About five minutes later, I looked for his keys to add to the pile of Things I Have To Have With Me Before I Leave In The Morning Or Else...
Phone Call Number 2:
- 7:10 am
- I called my husband.
- I explained something about not finding any keys at home.
- Did he have both sets of keys with him?
- Yes. Yes, he had all of the keys to our life.
- At work.
- In Southie.
Actually, not a huge deal. I had my laptop so I could work from home. We live a fifteen minute walk from daycare, and we have walked before. Plus, I could grab the bike and take it home so it wouldn't sit unlocked all day at a T stop.
My husband suggested it would be fine to leave the bike unlocked for the day; I insisted it would be easy to take it home.
Because, after all, riding a bike five minutes from the T to home did not sound all that daunting.
The morning continued as usual except that Bug, Squish, and I got to daycare/school on foot (or in the stroller), which was very, very pleasant. It definitely was nicer than sitting in traffic.
After their drop-off, it was time to get the bike. I found it pretty quickly - thanks to the Kenyon College bike registration sticker from 1996. Yep, 1996.
Then I was faced with the task of taking the bike without looking like I was taking the bike.
I started by pulling on the bike lock. I thought it was unlocked (See Phone Call Number 1.), but I also thought that it was connecting the bike to the rack. So I pulled and pulled. About ninety long seconds later, I realized the lock was not connecting anything to anything. It was just on the handlebars - I could slip the lock off the bike. Feeling foolish but wanting to seem like I owned this bike, I pulled it out from the rack.
Next step: put on my husband's bike helmet. Perhaps this is no great surprise, but his helmet was a little big on me. Not unsafe big. Just a little roomy. And the straps to tighten the helmet were complicated and difficult to manipulate. In light of my fear of looking like I was taking the bike home, I opted for a loose helmet.

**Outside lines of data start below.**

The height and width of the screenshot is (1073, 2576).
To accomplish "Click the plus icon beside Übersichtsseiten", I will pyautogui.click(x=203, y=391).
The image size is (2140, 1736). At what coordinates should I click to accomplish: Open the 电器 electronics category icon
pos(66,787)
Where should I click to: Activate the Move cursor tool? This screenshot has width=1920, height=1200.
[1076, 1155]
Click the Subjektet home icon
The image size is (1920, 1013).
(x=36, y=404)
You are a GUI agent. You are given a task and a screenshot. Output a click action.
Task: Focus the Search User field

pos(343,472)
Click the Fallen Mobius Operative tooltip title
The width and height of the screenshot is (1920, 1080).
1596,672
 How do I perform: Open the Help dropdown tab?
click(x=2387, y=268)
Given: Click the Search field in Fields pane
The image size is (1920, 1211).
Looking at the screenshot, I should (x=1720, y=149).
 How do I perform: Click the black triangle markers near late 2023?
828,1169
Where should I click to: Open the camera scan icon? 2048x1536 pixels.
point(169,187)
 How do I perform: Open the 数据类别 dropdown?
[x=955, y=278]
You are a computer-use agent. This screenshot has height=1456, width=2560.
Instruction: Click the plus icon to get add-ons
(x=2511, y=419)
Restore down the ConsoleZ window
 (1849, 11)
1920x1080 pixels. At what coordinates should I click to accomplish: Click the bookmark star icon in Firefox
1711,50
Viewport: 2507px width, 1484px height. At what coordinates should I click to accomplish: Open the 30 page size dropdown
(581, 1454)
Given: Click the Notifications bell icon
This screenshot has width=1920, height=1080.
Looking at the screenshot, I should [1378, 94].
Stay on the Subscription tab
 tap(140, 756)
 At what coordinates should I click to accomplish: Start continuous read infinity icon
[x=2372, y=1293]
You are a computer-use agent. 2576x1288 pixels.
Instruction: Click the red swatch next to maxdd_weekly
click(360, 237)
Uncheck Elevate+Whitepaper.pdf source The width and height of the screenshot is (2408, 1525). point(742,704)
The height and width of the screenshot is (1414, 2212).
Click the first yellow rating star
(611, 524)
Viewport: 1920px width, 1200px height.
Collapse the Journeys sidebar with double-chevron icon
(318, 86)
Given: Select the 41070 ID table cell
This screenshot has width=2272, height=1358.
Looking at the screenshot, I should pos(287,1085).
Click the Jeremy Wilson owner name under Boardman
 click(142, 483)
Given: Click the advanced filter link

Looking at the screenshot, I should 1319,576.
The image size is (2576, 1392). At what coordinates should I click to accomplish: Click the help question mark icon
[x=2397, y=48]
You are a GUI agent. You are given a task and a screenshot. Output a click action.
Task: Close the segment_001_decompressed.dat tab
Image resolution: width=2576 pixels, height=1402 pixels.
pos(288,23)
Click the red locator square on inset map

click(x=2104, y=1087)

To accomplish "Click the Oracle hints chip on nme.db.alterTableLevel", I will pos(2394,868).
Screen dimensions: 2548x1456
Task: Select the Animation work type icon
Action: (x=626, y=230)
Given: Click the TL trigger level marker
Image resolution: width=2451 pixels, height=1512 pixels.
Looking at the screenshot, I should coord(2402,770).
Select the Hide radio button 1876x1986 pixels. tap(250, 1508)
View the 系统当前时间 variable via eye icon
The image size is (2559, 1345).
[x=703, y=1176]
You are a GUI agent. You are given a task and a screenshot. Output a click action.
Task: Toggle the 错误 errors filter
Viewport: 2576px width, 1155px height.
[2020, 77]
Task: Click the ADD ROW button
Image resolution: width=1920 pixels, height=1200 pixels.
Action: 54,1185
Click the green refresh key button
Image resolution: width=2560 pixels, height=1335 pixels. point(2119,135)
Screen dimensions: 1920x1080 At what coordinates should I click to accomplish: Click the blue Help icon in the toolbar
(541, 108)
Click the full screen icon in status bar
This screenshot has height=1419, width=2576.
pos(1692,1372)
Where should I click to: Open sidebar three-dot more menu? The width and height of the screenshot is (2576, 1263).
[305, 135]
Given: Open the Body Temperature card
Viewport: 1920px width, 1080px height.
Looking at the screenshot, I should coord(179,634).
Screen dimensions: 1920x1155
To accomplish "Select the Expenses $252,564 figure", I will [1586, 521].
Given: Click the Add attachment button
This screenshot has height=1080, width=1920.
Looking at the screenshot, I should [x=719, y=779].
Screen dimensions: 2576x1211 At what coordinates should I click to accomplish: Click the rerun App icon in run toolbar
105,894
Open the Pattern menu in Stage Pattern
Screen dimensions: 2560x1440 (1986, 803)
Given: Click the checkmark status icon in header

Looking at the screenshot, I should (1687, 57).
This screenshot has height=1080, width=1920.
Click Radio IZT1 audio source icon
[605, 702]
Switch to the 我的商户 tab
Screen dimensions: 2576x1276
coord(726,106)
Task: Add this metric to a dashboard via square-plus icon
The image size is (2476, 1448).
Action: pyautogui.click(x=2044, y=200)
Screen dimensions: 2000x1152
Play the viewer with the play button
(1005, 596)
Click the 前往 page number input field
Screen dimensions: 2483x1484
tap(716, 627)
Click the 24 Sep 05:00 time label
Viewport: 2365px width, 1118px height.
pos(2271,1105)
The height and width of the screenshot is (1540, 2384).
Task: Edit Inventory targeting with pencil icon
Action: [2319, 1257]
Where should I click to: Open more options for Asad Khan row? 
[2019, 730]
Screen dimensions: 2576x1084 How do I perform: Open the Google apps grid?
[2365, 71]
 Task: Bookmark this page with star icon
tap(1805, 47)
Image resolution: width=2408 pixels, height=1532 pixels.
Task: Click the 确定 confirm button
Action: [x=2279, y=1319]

Helmet on, it was time to get on the bike and ride it home.
But to be candid, I have not been on a bike since the new millennium.
Nevertheless, convinced of the truth of the old adage, it's like riding a bike, I swung one leg over the seat.
I looked down at the pedals and saw each pedal had what look like a muzzle, which worried me because I don't think I have ever put muzzles on my feet - in this millennium or the last.
I put one foot in one muzzle and soon realized I had to put the other foot in the other muzzle, which was starting to feel like a bad idea. An idea that would lead to my very literal downfall.
In the midst of my foot muzzle quandary, I noted another issue that needed addressing. Galumphing along - only about eighteen inches from my starting point - alternating feet in muzzles and feet on ground - I realized the seat was too high for me.
Starting off for maybe the fifth time since I had appeared at the bike rack, I managed to get my feet on both pedals and to get going on the path home - albeit as a wobbly, middle-aged lady with a crooked, oversized bike helmet on her head, hunched over to reach handlebars that are about four inches too far away, while a neon green reusable bag from Habana Outpost was swinging from my wrist.